Se trata de una renuncia poco priista en realidad, sin pelos en la lengua, una renuncia que expone con nitidez sus razones y que es a la vez un análisis, una crítica y una explicación de lo que sucede en el PRI.
La renuncia tiene mesura y modales priistas de cara a los militantes del partido, pero tiene también vigor y dureza inusuales con sus dirigentes y con sus muy priistas arreglos cupulares, esta vez en el camino de volverse un partido satélite del partido gobernante y del presidente en turno.
Narro denuncia la simulación de unas elecciones partidarias que han sido pactadas por los gobernadores priistas con el nuevo gobierno y se niega a ser parte de la comedia.
Su diagnóstico coincide con una antigua hipótesis de la opinión pública sobre el morenismo larvado del PRI y el priismo histórico de Morena.
Según esa hipótesis, ya desde la elección de 2018, el PRI se habría inclinado por Morena, antes que por su candidato presidencial, al que no sentía suyo.
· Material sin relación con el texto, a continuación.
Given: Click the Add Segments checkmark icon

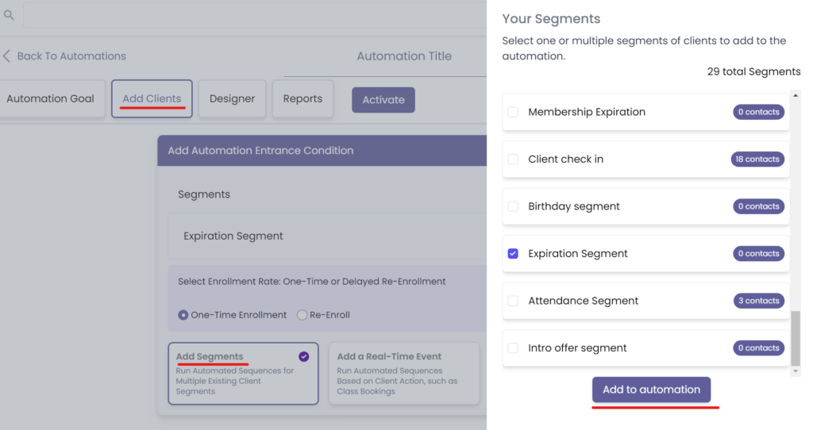Looking at the screenshot, I should point(303,357).
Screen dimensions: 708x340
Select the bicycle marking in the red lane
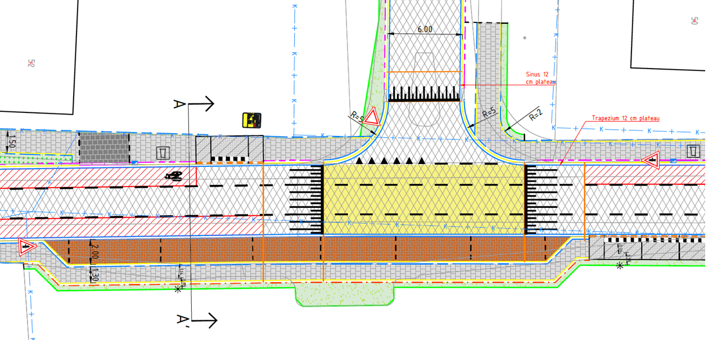click(x=173, y=176)
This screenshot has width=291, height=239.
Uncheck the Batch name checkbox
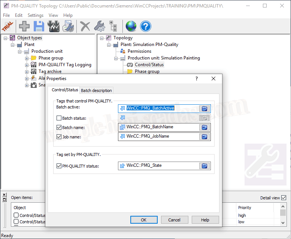(x=59, y=128)
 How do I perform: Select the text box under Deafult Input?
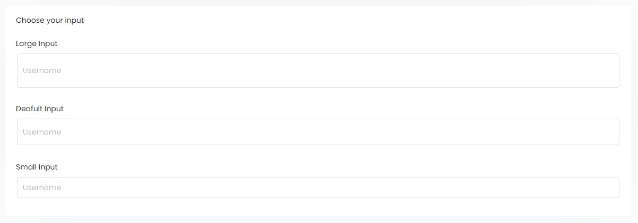coord(318,132)

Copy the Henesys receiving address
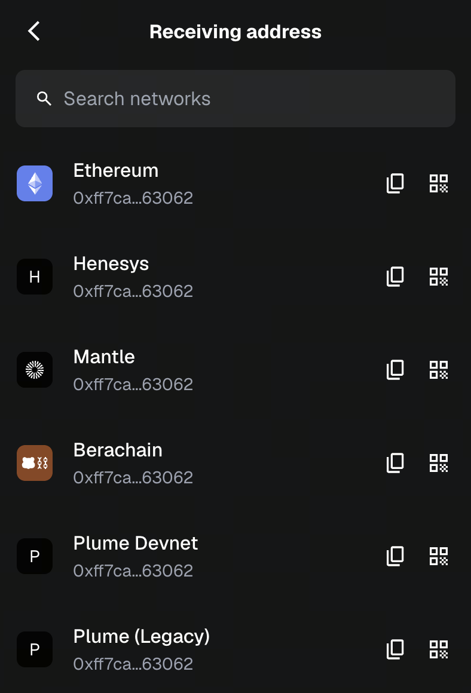click(x=395, y=277)
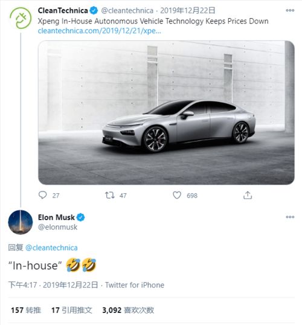Expand the CleanTechnica tweet's three-dot menu
Screen dimensions: 302x325
point(290,10)
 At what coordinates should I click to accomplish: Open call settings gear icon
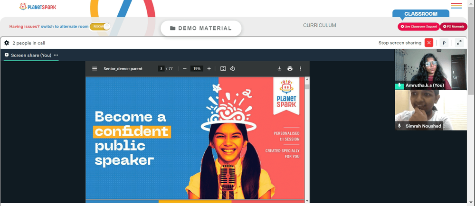[7, 43]
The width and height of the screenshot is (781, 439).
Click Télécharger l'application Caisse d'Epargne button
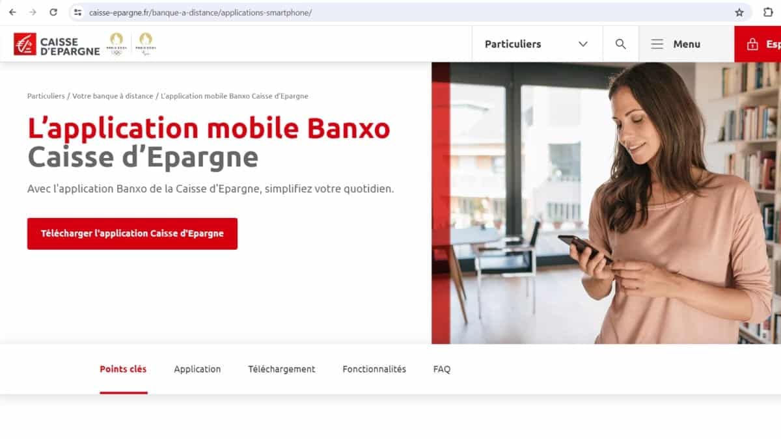(132, 233)

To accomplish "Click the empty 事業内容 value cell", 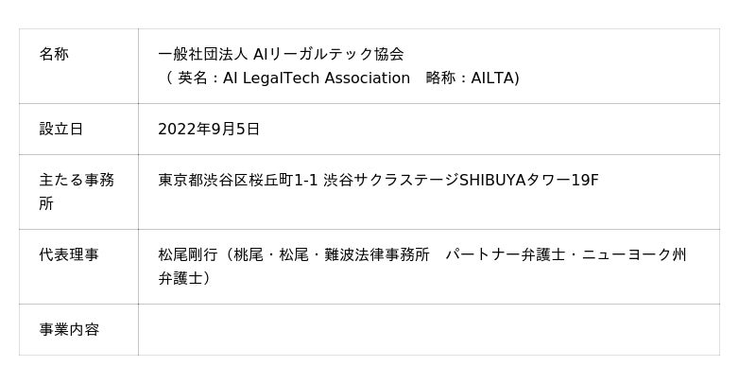I will pyautogui.click(x=429, y=330).
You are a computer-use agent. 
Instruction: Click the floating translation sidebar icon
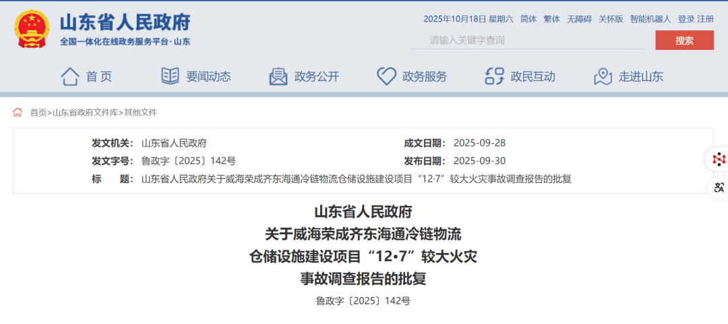(719, 187)
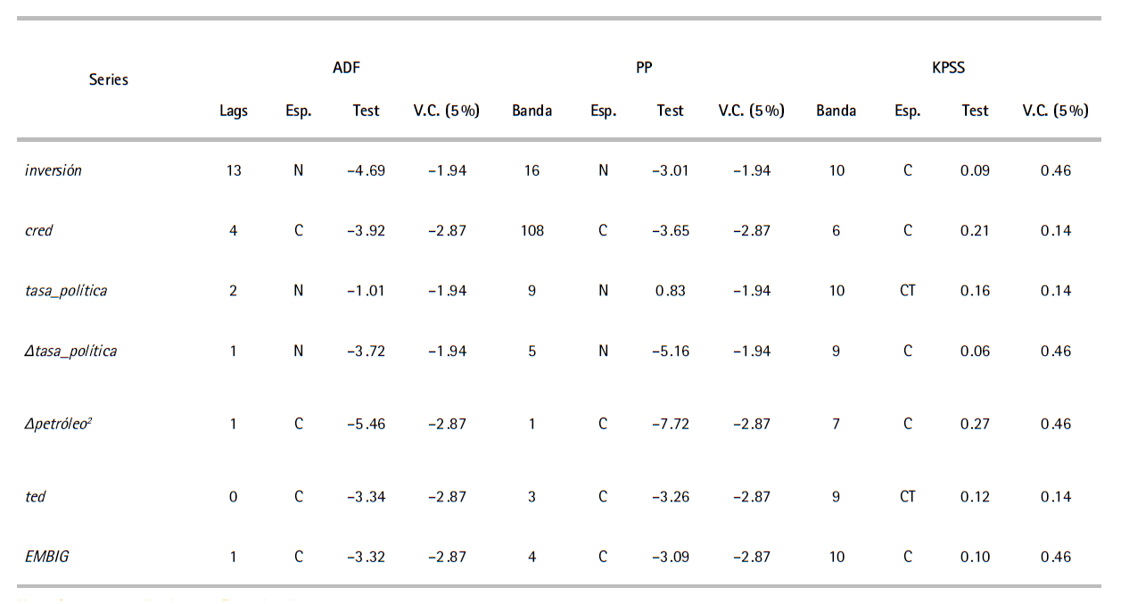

Hoy, a la hora del gobierno de Morena, el PRI se siente a la vez obligado y cómodo cayendo del lado de los triunfadores, volviéndose su aliado.
Uno tiene la impresión de que esa alianza acabará de licuar al PRI , dejando el campo de la oposición a otros partidos, mientras el PRI se suma a la construcción de la nueva hegemonía política, del brazo de Morena.
Hay en todo esto mucho priismo antiguo, priismo de alianzas cupulares y presupuestales, de incomodidad como partido de oposición y de confort como partido del gobierno, aunque sea como partido satélite.
Será un satélite crucial, hay que decirlo, que facilitará enormemente para Morena la construcción de la hegemonía que busca.
Veremos lo que dicen los votantes y la opinión pública.
Lo que ha dicho Narro, por lo pronto, tiene un sabor de verdad respecto de lo que la sociedad puede esperar del PRI y el PRI de la sociedad: poco o nada, y hasta menos que eso.